Dan apa yang kemudian terjadi...? Artikel-artikel yang ada di blog itu di-copy seseorang (atau beberapa orang), dan diposting di Facebook. Meski mereka tidak bermaksud negatif (karena tujuannya agar bisa didiskusikan dengan lebih banyak orang), tetapi kenyataan itu sudah menunjukkan satu hal, bahwa kita tidak memiliki ruang privat di internet, bahwa kita telah kehilangan ruang pribadi di dunia maya, bahwa aktivitas yang kita maksudkan sebagai pribadi bisa saja diketahui secara umum oleh orang banyak.

Sekali lagi, memasuki dunia maya artinya memasuki dunia tempat segala hal nyaris tidak bisa disimpan atau disembunyikan. Orang boleh memproteksi akun Twitter atau bahkan blognya, tetapi selalu ada cara yang memungkinkan isi akun atau muatan blog itu keluar dan diketahui banyak orang. Bahkan meski suatu materi telah dihapus sekali pun, jejak-jejak keberadaan materi itu masih dapat ditemukan dan dilihat, untuk kemudian disimpan pihak lain.

Memikirkan kenyataan itu, sepertinya sungguh mengerikan jika kita tidak berhati-hati di dunia maya. Karena dorongan eksistensi, beberapa orang kadang terlalu mengumbar bahkan mengeksploitasi dirinya—mereka mengunggah foto-fotonya, menuliskan detail-detail kehidupannya secara vulgar, men-tweet kegiatan-kegiatannya, memberitahukan tempat-tempat yang sedang dihadirinya, lengkap dengan peta petunjuk lokasi yang dapat dilihat siapa pun.

Kadang-kadang saya ngeri membayangkan bagaimana orang-orang itu bisa sangat leluasa memberitahukan keberadaan dirinya secara mudah pada dunia, tanpa memikirkan apa saja yang bisa terjadi. Atau mungkin saya yang terlalu introver dan paranoid?

Mungkin sebagian orang berpikir bahwa dunia nyata dan dunia maya jauh berbeda. Mungkin mereka mengira masih memiliki privasi dan ruang pribadi di dunia nyata. Jika memang begitu, sepertinya mereka keliru. Sama halnya dengan dunia maya, di dunia nyata pun sekarang tidak ada lagi ruang pribadi, dan setiap orang telah kehilangan privasi.

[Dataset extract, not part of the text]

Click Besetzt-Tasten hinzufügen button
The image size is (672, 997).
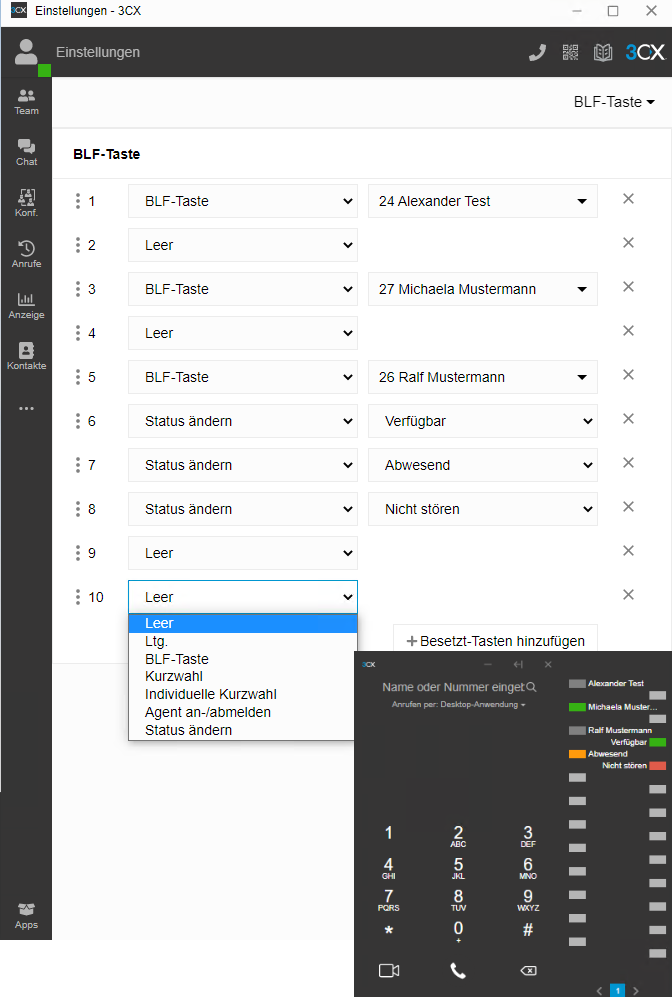pos(495,641)
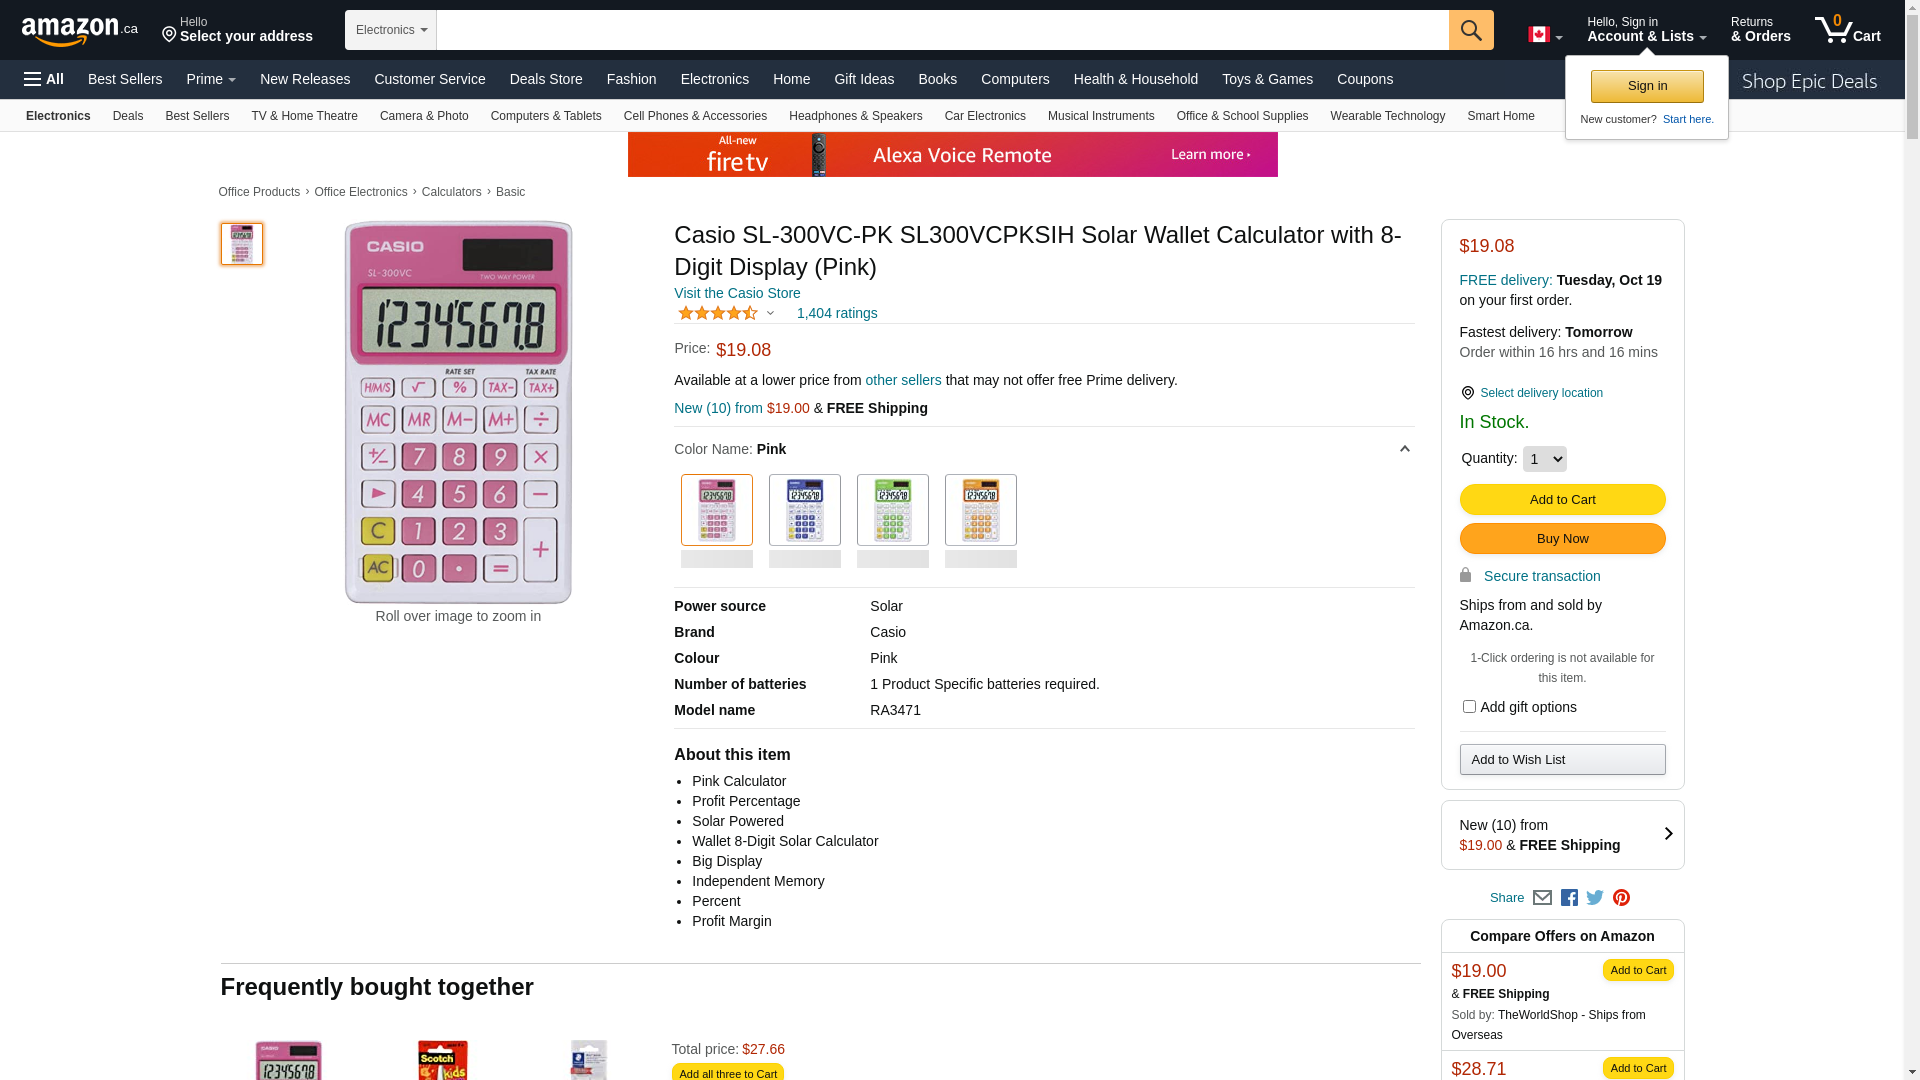Open the Deals Store menu item

pos(546,79)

Pikirkanlah berapa banyak kamera pengintai yang terpasang di ruang-ruang atau tempat-tempat yang biasa kita datangi. Sebagian kamera pengintai itu memang dipasang secara resmi untuk tujuan keamanan, semisal di gedung perkantoran, swalayan, atau bank, dan semacamnya. Tetapi jangan lupakan kamera-kamera pengintai yang dipasang secara tidak resmi oleh orang-orang iseng dengan tujuan tidak jelas.

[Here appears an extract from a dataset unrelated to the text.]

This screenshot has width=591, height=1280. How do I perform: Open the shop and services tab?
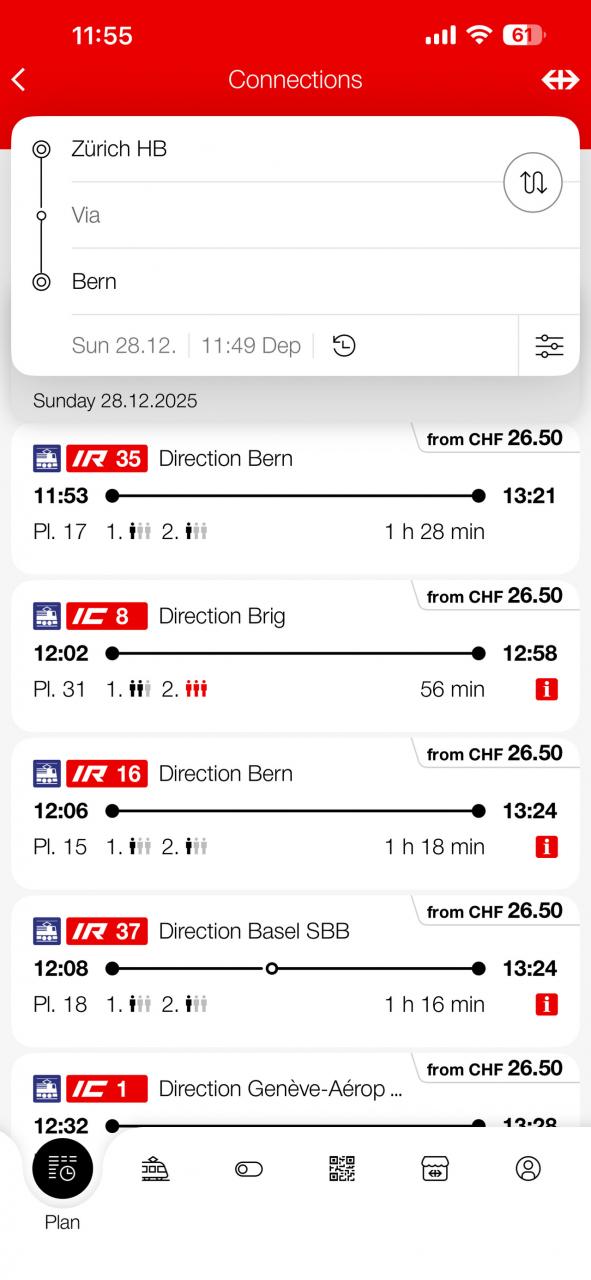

Di kamar-kamar kecil, di ruang ganti baju, selalu ada kemungkinan kamera pengintai yang tidak kita lihat, dan bisa saja aktivitas yang kita lakukan di tempat-tempat itu terekam untuk kemudian disalahgunakan. Orang yang bersama kita juga tidak menutup kemungkinan merekam segala aktivitas dan percakapan tanpa kita ketahui, dengan banyak tujuan dan alasan. Bahkan aktivitas yang paling pribadi pun tidak menjamin bebas dari kemungkinan semacam itu.

Dalam salah satu serial film James Bond, kita menyaksikan kacamata canggih yang dipakai agen 007 untuk melihat tembus pandang. Menggunakan kacamata itu, Bond bisa melihat yang ada di balik pakaian orang-orang lain. Percaya atau tidak, kacamata semacam itu benar-benar ada di dunia nyata, dan tidak hanya dimiliki agen-agen intelijen semacam James Bond. Siapa pun kini bisa memiliki kacamata semacam itu, dan bisa “mengintip” pakaian orang-orang lain yang ditemuinya.

Di Jepang, ada perusahaan bernama Kaya Spesial Optic, Inc. Perusahaan itu mengkhususkan diri pada pembuatan alat optik selama 30 tahun, dan salah satu karya mereka yang spektakuler adalah kacamata canggih yang disebut “Infrared See Through Filter PF”. Menggunakan kacamata itu, kita bisa menembus pandangan di balik permukaan objek. Dengan kata lain, kacamata itu memungkinkan kita melihat yang ada di balik pakaian siapa pun.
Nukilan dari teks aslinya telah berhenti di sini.